┌────────

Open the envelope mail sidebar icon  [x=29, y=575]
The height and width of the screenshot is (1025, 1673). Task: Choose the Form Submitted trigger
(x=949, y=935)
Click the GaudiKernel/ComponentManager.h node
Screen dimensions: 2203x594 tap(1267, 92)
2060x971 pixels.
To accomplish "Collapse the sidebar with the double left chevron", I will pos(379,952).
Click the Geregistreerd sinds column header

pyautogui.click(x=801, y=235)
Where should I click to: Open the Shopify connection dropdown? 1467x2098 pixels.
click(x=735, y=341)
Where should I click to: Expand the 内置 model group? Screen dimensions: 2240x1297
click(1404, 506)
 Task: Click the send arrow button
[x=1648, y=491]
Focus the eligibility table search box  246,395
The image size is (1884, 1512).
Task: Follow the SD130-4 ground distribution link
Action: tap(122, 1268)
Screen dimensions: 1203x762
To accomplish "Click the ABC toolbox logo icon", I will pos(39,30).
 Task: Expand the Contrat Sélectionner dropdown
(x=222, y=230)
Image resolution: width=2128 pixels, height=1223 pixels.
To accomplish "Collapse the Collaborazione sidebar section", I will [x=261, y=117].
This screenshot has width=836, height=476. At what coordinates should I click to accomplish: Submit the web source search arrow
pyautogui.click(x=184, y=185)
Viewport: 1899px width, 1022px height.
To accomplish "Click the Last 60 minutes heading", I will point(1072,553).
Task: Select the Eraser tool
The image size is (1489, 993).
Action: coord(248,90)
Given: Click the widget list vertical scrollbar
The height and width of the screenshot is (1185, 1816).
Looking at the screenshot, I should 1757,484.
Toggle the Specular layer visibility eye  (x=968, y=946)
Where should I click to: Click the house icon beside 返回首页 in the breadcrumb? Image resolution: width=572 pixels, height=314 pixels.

└────────

▸ **What is required**: Working down from the line that contains "Task: Select the Eraser tool", retype each line exactly through the last line of the data, and give nothing else.

▸ **Answer to the problem**:
Task: Select the Eraser tool
The image size is (1489, 993).
Action: coord(248,90)
Given: Click the widget list vertical scrollbar
The height and width of the screenshot is (1185, 1816).
Looking at the screenshot, I should 1757,484.
Toggle the Specular layer visibility eye  (x=968, y=946)
Where should I click to: Click the house icon beside 返回首页 in the breadcrumb? Image resolution: width=572 pixels, height=314 pixels.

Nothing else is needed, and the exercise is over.